◆ **EXERCISE DESCRIPTION**:
Work out how many lines in the data hold the string "avatar". Reply with only that number.

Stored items
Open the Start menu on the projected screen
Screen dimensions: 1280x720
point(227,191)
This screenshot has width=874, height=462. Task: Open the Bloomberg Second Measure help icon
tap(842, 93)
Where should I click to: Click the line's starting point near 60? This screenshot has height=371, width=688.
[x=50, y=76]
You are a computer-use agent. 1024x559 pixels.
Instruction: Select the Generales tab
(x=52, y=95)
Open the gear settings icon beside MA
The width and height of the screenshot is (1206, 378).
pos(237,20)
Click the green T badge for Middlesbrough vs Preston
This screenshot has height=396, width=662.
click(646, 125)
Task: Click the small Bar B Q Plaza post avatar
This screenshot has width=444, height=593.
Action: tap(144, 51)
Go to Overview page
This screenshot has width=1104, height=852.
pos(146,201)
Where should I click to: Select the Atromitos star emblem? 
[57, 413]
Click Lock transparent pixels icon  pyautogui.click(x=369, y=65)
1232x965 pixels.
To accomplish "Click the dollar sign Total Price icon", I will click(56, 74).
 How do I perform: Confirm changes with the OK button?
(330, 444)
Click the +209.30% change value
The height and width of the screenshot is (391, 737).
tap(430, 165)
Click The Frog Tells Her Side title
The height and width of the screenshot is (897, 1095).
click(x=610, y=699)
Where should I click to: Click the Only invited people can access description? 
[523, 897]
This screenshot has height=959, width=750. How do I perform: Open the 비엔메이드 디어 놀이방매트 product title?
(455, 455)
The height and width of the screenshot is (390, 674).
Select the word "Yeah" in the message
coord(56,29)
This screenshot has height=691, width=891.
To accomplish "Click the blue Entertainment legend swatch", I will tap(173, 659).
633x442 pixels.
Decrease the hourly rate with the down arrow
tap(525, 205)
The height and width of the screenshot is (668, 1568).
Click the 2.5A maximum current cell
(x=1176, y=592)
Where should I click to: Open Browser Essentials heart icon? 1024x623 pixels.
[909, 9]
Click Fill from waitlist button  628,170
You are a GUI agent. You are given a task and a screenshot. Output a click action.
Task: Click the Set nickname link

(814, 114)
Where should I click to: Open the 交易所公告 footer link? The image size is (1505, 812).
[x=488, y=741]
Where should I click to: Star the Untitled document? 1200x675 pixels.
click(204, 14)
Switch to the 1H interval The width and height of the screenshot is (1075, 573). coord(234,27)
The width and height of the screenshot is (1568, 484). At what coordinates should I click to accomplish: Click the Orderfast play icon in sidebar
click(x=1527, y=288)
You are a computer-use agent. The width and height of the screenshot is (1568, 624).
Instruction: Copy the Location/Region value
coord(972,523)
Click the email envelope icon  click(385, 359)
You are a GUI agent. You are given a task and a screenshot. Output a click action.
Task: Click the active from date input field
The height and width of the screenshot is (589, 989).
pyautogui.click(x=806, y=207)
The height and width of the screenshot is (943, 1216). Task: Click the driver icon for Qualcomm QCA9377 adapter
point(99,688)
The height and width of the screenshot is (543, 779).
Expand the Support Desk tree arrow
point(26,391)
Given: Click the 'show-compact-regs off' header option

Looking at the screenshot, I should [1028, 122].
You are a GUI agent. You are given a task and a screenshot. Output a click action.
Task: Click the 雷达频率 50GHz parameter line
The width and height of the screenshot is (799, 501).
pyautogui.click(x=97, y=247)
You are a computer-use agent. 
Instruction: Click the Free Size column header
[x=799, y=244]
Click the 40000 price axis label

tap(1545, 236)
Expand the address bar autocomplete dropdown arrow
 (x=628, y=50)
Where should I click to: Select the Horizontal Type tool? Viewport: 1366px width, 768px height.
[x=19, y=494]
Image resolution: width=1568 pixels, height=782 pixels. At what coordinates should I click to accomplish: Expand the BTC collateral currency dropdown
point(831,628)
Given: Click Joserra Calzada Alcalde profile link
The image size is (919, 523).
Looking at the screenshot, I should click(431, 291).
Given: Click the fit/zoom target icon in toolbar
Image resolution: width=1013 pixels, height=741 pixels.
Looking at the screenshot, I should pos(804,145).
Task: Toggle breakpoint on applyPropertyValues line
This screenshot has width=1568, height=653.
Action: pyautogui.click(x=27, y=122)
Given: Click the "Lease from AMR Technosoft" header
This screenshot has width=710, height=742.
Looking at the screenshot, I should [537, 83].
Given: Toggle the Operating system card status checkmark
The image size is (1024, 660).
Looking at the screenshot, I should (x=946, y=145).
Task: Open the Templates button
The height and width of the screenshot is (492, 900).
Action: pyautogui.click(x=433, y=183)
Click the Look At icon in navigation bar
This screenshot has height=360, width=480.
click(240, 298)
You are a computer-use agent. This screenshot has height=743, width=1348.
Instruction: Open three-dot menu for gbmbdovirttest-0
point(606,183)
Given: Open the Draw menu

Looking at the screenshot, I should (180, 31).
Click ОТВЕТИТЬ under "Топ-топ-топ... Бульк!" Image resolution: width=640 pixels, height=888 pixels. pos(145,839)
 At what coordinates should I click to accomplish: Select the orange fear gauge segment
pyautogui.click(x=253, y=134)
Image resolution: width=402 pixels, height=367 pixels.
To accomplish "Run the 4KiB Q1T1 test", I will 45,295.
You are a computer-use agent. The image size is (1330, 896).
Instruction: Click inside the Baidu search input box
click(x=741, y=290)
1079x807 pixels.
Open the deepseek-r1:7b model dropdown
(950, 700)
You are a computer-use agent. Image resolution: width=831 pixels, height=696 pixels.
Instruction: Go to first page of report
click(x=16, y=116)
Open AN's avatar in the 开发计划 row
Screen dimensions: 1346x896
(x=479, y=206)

◆ **EXPECTED OUTPUT**:
2